**Task input:**

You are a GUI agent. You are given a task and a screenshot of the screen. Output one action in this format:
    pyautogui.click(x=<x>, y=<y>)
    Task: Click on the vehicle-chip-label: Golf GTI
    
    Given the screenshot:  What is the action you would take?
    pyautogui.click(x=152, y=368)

**To-do item:** Write out all the rows above again, changing "GUI agent" to "desktop assistant" and leaving everything else as it is.

**Completed exercise:**
You are a desktop assistant. You are given a task and a screenshot of the screen. Output one action in this format:
    pyautogui.click(x=<x>, y=<y>)
    Task: Click on the vehicle-chip-label: Golf GTI
    
    Given the screenshot:  What is the action you would take?
    pyautogui.click(x=152, y=368)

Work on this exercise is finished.